I am thrilled to see the Musqueam, Squamish and Tsleil-Waututh Nations using the resources they have to build a future, not hang on to an unrecoverable past, and am almost as thrilled to see the Woke White Women of the AWFLs have a hissy fit about the Natives getting uppity.
What chafes critics, even those who might consider themselves progressive, is that they expect reconciliation to instead look like a kind of reversal, rewinding the tape of history to some museum-diorama past. Coalitions of neighbours near Iy̓álmexw and Sen̓áḵw have offered their own counter-proposals for developing the sites, featuring smaller, shorter buildings and other changes. At the January hearing for Iy̓álmexw, one resident called on the First Nations to build entirely with selectively logged B.C. timber, in accord with what she claimed were their cultural values. These types of requests reveal that many Canadians believe the purpose of reconciliation is not to uphold Indigenous rights and sovereignty, but to quietly scrub centuries of colonial residue from the landscape, ultimately in service of their own aesthetic preferences and personal interests.

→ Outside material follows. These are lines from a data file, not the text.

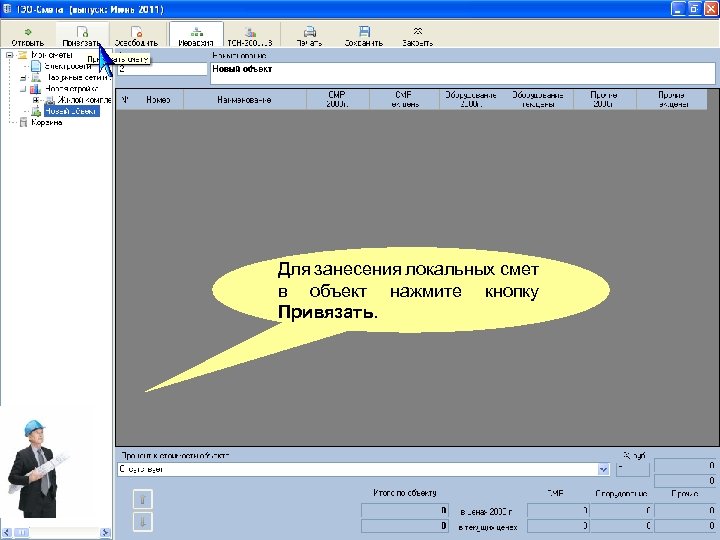
Task: Click the Открыть toolbar icon
Action: [28, 35]
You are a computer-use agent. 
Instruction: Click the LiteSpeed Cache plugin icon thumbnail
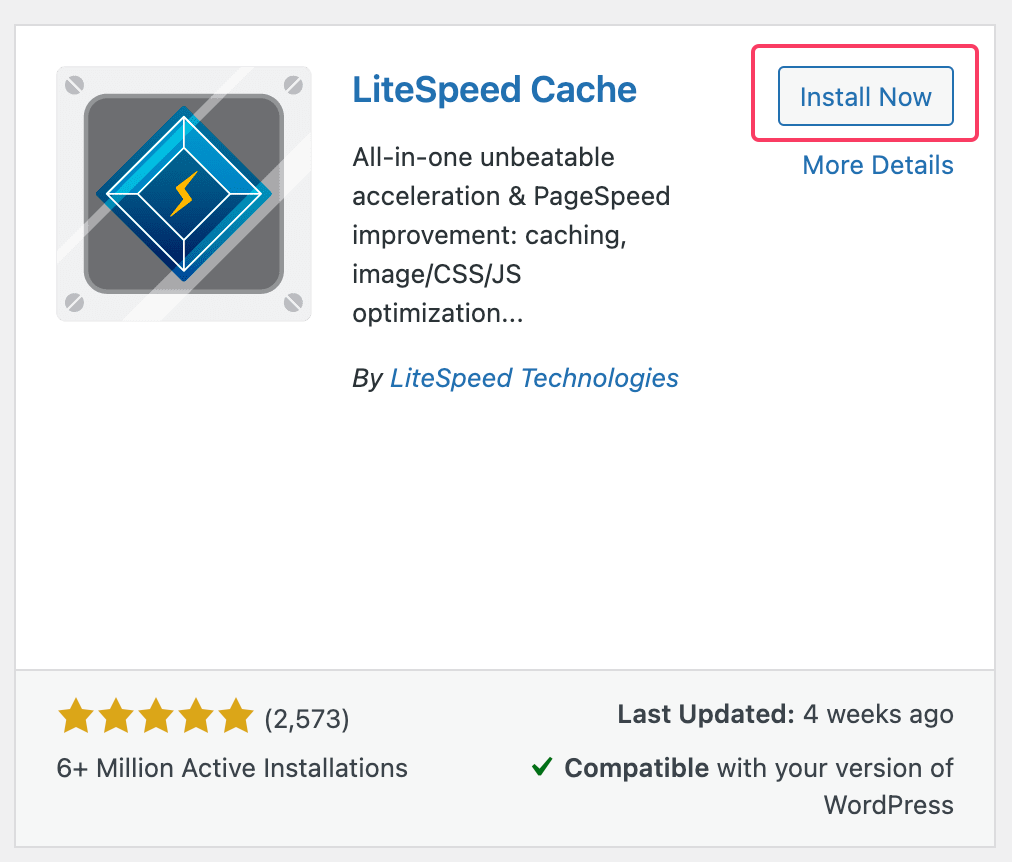184,194
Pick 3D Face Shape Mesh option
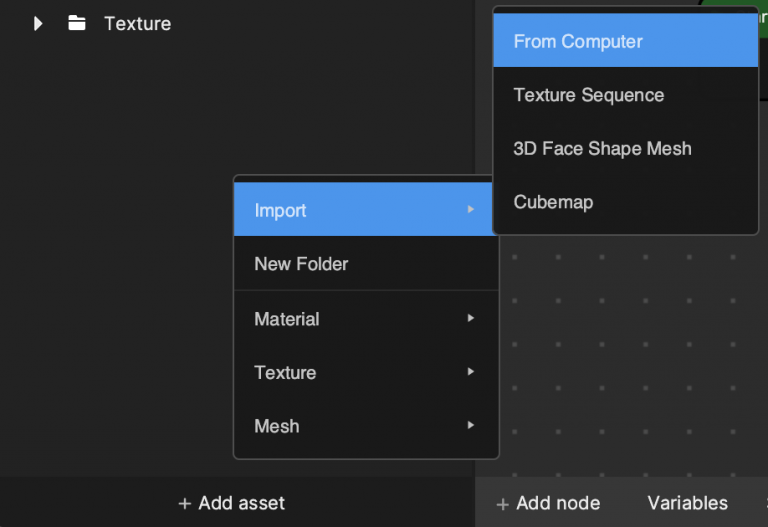The height and width of the screenshot is (527, 768). 625,148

The Indigenous Canadians are finally enforcing a 150-year-old treaty—one that Canada promptly ignored. As a Western capitalist, I am all for upholding contracts and am firmly on the side of the natives in this case. It may be that some treaties will need revisiting to ensure that legal jurisdictions are cleared up, but economic rights should be color-blind.
Liberals, though, don’t believe in economic/property rights, but in enforcing their aesthetic vision. Natives shouldn’t be doing this, dammit! I want my crying Indian back!
Ironically enough, the greatest beneficiaries of this investment will be lower and middle income Canadians who are priced out of the Vancouver market–and no doubt the AWFLs aren’t looking forward to sharing their paradise with the hoi polloi.
Yeah, well…suck on that lemon, ladies.